**What the task requires**
Convert only the lines of the material from the line with "At what coordinates should I click to accomplish: Tap" to the line with "This screenshot has height=807, width=1484.", both included, into a numbered list. Omit blank lines.

**Supplied records**
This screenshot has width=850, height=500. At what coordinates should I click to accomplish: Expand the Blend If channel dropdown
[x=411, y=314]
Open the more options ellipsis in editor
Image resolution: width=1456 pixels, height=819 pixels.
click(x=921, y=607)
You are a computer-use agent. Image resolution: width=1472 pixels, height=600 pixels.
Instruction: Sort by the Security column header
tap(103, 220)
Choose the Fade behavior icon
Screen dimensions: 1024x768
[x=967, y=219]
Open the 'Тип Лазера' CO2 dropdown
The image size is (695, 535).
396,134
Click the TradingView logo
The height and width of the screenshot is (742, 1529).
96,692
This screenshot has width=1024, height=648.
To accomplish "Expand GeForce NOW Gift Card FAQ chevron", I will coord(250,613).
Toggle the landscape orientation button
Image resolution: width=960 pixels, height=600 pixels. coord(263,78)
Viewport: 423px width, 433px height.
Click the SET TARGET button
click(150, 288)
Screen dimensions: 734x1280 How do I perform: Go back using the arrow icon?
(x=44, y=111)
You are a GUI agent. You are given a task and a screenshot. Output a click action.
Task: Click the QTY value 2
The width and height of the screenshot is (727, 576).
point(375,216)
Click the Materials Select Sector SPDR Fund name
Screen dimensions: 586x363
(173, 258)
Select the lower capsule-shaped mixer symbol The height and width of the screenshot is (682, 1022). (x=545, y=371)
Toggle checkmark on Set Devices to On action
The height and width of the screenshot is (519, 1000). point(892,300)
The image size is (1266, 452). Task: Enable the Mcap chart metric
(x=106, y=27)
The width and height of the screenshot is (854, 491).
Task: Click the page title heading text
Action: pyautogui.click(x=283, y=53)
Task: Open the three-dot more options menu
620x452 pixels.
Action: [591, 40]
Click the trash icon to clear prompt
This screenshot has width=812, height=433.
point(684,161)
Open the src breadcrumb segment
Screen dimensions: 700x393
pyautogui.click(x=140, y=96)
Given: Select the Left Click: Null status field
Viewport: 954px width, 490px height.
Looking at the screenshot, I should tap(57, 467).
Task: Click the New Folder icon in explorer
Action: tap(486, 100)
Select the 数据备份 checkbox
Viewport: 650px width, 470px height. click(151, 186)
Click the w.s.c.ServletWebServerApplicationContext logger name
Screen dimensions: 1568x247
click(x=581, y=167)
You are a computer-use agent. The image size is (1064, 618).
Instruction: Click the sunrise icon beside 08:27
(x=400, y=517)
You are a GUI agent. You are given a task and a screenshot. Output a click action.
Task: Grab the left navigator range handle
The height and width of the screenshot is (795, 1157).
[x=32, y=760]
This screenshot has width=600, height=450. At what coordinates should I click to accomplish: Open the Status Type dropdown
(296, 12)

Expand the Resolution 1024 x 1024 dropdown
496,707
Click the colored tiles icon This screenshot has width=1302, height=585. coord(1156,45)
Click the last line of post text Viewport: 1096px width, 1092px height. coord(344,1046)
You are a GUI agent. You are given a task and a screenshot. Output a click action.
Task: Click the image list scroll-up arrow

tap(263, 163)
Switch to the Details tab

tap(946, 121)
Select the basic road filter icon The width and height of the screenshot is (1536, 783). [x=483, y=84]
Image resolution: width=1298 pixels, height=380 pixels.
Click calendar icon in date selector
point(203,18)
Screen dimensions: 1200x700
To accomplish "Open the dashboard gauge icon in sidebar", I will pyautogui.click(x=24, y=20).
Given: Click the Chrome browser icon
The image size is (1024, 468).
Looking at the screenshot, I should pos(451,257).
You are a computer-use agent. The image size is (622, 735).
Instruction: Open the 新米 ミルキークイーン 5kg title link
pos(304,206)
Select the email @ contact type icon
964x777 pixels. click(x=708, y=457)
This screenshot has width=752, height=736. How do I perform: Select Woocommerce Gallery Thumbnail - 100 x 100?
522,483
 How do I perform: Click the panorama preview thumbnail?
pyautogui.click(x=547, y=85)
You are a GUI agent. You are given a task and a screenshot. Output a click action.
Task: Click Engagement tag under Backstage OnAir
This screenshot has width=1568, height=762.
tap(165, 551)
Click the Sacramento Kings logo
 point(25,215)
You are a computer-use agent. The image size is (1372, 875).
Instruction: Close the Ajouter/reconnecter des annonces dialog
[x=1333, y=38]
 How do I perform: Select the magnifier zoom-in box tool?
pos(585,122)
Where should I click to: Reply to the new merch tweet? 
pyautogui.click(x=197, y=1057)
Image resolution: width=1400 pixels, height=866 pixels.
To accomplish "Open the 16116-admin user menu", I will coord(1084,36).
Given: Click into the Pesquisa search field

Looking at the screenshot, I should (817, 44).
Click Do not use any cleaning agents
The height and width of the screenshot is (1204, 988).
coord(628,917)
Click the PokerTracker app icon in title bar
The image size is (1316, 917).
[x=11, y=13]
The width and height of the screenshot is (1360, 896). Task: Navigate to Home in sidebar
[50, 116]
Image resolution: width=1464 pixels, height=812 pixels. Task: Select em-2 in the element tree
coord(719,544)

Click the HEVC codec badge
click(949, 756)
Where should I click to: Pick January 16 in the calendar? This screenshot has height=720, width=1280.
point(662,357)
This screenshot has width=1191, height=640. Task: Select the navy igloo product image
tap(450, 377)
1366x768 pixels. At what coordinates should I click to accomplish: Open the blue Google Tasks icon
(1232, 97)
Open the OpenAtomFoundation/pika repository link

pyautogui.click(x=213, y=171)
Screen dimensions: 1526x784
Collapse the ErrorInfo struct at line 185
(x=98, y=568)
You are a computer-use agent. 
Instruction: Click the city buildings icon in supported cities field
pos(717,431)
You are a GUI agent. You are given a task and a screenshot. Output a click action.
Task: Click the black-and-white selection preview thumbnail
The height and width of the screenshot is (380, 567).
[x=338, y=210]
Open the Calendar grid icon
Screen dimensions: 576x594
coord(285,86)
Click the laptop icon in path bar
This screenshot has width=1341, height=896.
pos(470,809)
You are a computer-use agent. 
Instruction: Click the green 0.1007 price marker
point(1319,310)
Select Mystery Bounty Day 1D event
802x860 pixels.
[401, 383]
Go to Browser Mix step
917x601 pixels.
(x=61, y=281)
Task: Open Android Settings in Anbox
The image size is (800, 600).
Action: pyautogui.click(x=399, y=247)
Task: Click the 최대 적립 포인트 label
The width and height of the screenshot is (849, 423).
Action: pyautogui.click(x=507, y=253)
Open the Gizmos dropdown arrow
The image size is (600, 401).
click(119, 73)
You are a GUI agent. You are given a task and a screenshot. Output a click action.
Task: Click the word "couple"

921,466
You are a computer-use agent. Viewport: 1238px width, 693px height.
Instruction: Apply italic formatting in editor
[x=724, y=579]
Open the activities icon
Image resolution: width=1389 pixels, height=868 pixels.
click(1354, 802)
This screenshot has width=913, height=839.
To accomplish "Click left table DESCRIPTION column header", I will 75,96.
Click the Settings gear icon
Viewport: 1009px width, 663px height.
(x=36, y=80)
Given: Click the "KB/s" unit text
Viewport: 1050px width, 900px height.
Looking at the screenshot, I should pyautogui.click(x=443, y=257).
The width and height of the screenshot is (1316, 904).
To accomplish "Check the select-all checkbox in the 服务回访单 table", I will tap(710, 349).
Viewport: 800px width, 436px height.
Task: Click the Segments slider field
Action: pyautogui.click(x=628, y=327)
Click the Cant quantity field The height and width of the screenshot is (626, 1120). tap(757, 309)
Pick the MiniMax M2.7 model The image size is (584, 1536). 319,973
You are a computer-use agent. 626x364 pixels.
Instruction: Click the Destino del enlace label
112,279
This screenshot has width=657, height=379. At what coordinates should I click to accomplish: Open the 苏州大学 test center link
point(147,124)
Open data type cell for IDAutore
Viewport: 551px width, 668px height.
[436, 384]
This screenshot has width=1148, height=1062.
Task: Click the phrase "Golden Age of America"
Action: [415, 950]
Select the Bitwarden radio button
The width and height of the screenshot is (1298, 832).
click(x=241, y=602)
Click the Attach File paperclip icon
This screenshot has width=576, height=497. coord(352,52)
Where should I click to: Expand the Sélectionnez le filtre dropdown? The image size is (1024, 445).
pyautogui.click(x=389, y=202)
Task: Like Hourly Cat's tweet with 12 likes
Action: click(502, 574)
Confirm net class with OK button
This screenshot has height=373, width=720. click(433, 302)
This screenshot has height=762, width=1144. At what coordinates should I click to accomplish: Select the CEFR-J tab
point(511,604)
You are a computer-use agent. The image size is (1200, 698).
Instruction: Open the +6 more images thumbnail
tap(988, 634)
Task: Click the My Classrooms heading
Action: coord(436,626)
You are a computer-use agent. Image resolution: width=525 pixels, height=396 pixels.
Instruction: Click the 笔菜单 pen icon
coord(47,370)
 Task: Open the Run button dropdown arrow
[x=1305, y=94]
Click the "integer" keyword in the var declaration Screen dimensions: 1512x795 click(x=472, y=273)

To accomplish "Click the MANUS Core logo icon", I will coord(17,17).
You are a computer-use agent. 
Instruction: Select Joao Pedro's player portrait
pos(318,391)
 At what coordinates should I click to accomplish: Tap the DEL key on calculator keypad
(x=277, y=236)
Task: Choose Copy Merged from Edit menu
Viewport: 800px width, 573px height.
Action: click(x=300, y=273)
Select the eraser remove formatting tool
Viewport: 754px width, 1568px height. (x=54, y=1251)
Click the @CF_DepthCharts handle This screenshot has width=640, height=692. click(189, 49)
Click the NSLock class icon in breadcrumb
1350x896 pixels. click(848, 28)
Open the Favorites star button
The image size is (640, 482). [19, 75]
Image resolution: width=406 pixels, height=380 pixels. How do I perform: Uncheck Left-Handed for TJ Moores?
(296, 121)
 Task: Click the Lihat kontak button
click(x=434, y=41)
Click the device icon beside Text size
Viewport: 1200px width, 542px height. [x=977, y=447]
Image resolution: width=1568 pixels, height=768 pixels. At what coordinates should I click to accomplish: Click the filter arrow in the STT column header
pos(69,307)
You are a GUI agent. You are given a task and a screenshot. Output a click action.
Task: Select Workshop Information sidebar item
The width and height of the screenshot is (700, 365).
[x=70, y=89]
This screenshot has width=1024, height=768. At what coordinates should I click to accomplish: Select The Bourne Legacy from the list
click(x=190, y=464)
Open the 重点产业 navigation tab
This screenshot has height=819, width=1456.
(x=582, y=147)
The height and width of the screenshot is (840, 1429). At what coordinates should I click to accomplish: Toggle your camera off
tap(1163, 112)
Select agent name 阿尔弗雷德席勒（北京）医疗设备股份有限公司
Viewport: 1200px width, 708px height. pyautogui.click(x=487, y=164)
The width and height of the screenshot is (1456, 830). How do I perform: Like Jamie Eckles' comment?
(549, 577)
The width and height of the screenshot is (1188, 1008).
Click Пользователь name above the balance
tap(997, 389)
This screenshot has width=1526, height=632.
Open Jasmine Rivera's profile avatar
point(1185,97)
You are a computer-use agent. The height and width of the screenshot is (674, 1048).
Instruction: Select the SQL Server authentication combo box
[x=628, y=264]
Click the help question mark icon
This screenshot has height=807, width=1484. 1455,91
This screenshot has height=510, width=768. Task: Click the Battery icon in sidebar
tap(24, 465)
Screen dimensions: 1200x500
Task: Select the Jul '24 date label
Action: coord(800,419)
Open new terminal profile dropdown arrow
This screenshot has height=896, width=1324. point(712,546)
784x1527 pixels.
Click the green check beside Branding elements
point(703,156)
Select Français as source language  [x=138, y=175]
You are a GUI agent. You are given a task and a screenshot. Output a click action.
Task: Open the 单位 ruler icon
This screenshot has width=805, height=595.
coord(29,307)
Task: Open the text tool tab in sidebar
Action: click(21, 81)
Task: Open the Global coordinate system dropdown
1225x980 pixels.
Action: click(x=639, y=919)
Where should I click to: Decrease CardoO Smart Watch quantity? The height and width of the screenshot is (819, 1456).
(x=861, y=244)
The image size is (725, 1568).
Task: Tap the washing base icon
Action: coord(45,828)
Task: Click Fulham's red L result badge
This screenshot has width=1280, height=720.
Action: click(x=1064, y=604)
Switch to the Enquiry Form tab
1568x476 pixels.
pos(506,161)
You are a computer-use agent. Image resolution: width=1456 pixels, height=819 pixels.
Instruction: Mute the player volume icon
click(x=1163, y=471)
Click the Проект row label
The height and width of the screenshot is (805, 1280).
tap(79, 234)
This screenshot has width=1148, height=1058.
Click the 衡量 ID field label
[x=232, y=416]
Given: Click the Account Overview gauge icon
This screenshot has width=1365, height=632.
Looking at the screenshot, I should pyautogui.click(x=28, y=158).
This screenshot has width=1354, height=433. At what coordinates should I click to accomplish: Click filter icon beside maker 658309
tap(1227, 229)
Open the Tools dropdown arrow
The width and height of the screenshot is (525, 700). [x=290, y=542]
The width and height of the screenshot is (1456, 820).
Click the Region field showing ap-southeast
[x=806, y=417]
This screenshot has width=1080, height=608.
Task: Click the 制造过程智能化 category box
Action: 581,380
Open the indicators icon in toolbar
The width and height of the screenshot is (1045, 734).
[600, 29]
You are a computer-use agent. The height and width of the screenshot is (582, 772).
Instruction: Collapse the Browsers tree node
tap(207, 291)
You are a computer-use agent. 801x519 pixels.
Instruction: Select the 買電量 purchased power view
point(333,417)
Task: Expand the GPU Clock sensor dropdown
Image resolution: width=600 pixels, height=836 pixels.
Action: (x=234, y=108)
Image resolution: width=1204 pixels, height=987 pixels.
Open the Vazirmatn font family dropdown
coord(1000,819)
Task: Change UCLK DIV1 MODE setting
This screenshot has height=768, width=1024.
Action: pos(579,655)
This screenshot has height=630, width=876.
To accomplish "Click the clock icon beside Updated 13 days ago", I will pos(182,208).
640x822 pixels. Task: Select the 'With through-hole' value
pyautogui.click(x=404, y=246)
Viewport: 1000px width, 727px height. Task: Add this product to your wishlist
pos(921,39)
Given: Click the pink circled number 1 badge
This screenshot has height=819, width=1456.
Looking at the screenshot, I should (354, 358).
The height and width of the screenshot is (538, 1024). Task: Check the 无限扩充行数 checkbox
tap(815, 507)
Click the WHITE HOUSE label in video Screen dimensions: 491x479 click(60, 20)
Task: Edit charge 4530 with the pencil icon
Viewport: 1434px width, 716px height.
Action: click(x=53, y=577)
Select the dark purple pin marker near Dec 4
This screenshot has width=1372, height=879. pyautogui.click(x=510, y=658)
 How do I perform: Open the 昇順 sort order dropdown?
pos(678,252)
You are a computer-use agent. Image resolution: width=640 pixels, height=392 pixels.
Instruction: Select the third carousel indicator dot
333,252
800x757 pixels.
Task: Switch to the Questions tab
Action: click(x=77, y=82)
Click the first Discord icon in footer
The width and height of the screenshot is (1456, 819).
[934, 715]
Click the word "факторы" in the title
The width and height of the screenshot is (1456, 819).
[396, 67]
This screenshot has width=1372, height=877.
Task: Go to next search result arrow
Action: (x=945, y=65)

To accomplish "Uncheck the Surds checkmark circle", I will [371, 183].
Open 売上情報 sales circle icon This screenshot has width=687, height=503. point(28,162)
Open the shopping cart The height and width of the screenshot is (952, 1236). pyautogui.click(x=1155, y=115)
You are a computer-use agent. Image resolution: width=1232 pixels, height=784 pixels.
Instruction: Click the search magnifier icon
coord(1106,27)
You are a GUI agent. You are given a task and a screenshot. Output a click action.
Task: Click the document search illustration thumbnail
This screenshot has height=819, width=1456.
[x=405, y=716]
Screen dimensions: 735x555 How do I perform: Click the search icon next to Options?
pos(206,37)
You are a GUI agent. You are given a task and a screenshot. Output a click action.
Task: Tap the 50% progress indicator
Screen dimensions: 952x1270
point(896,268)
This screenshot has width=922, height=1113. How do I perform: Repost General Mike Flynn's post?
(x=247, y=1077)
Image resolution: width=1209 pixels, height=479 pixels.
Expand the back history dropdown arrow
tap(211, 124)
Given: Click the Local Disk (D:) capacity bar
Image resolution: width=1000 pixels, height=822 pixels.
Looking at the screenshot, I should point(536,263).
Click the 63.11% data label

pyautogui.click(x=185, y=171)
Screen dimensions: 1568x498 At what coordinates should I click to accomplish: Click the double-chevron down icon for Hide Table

**Finished task**
1.  At what coordinates should I click to accomplish: Tap the DEL key on calculator keypad
2. (x=277, y=236)
3. Task: Choose Copy Merged from Edit menu
4. Viewport: 800px width, 573px height.
5. Action: click(x=300, y=273)
6. Select the eraser remove formatting tool
7. Viewport: 754px width, 1568px height. (x=54, y=1251)
8. Click the @CF_DepthCharts handle This screenshot has width=640, height=692. click(189, 49)
9. Click the NSLock class icon in breadcrumb
10. 1350x896 pixels. click(848, 28)
11. Open the Favorites star button
12. The image size is (640, 482). [19, 75]
13. Image resolution: width=406 pixels, height=380 pixels. How do I perform: Uncheck Left-Handed for TJ Moores?
14. (296, 121)
15.  Task: Click the Lihat kontak button
16. click(x=434, y=41)
17. Click the device icon beside Text size
18. Viewport: 1200px width, 542px height. [x=977, y=447]
19. Image resolution: width=1568 pixels, height=768 pixels. At what coordinates should I click to accomplish: Click the filter arrow in the STT column header
20. pos(69,307)
21. You are a GUI agent. You are given a task and a screenshot. Output a click action.
22. Task: Select Workshop Information sidebar item
23. The width and height of the screenshot is (700, 365).
24. [x=70, y=89]
25. This screenshot has width=1024, height=768. At what coordinates should I click to accomplish: Select The Bourne Legacy from the list
26. click(x=190, y=464)
27. Open the 重点产业 navigation tab
28. This screenshot has height=819, width=1456.
29. (x=582, y=147)
30. The height and width of the screenshot is (840, 1429). At what coordinates should I click to accomplish: Toggle your camera off
31. tap(1163, 112)
32. Select agent name 阿尔弗雷德席勒（北京）医疗设备股份有限公司
33. Viewport: 1200px width, 708px height. pyautogui.click(x=487, y=164)
34. The width and height of the screenshot is (1456, 830). How do I perform: Like Jamie Eckles' comment?
35. (549, 577)
36. The width and height of the screenshot is (1188, 1008).
37. Click Пользователь name above the balance
38. tap(997, 389)
39. This screenshot has width=1526, height=632.
40. Open Jasmine Rivera's profile avatar
41. point(1185,97)
42. You are a computer-use agent. The height and width of the screenshot is (674, 1048).
43. Instruction: Select the SQL Server authentication combo box
44. [x=628, y=264]
45. Click the help question mark icon
46. This screenshot has height=807, width=1484. 1455,91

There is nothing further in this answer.